===== PROVIDED INFORMATION

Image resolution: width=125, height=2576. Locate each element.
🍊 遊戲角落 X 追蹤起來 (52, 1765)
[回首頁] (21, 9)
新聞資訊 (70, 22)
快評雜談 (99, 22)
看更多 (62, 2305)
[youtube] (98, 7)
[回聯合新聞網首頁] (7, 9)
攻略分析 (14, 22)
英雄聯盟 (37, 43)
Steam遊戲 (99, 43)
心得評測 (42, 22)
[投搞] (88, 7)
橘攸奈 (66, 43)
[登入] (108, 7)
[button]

==========

* _YOUR ASSIGNMENT_: The material above should be returned exactly, in full.

* _SOLUTION BELOW_:
Image resolution: width=125, height=2576. Locate each element.
🍊 遊戲角落 X 追蹤起來 (52, 1765)
[回首頁] (21, 9)
新聞資訊 (70, 22)
快評雜談 (99, 22)
看更多 (62, 2305)
[youtube] (98, 7)
[回聯合新聞網首頁] (7, 9)
攻略分析 (14, 22)
英雄聯盟 (37, 43)
Steam遊戲 (99, 43)
心得評測 (42, 22)
[投搞] (88, 7)
橘攸奈 (66, 43)
[登入] (108, 7)
[button]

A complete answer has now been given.